8 bit verses 10 bit ????

Post by GeorgeK »

Hi,

I have a WinFast Xp2000 TV tuner card which has S-Video and Composite video which I have found excellent. ... Except that.... my 2.0Ghz CPU is not fast enough to capture at 100% video quality. While I can tell little difference, I would prefer to capture at 100% quality (720x576 8000CBR video).

However a prefered method is to use my JVC DVL820 video camera to capture the S-Video to DV format, streamed via firewire from the camera to my computer as AVI type 1 DV files. In this way my footage is stored in a reasonably high quality format, not as good as raw AVI but at least Standard Definition quality (I hope).

The DViCO FusionHDTV tuner card as does the WinFast DV2000, uses the Conexant CX2388x 10 bit capture chip. While my card uses an 8 bit card.

The difference to my understanding is that from say black to white, the 10 bit card can take a range of 1024 samples, while an 8 bit card like mine can only take 256 samples, thus the 10 bit chip has about four times the variation in colour/contrast that my card can take. Now the video is only stored in RGB24, which means that each colour is only 8 bits, so I get to feel that the improvement is lost in encoding anyway. (Does anyone want to respond to this suggestion?).

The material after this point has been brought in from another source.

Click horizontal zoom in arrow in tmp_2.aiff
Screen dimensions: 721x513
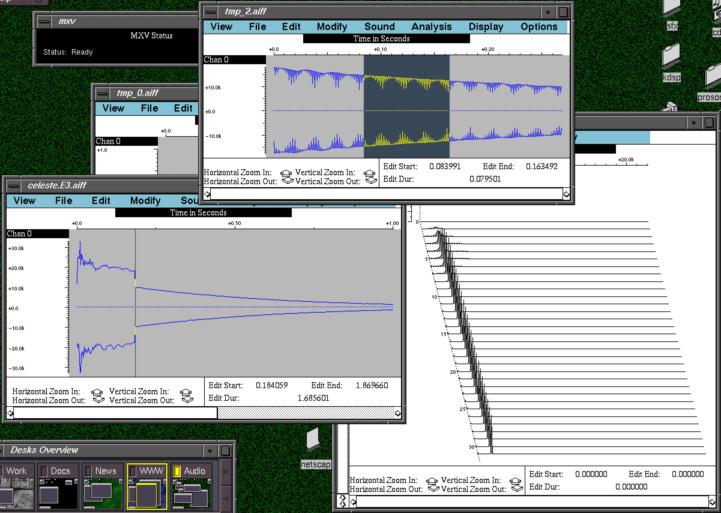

Anyway, I would like to recommend to you that if you want to store you video for later use when we all have HDTV screens, then store to DV format if possible, otherwise if your only going to use standard TV Screens, then S-Video is fine.

One thing I will say, that I have found Audio/Video sync problems if I do not use UVS to do the Video capturing. Thus I always use Ulead to capture the video.

George.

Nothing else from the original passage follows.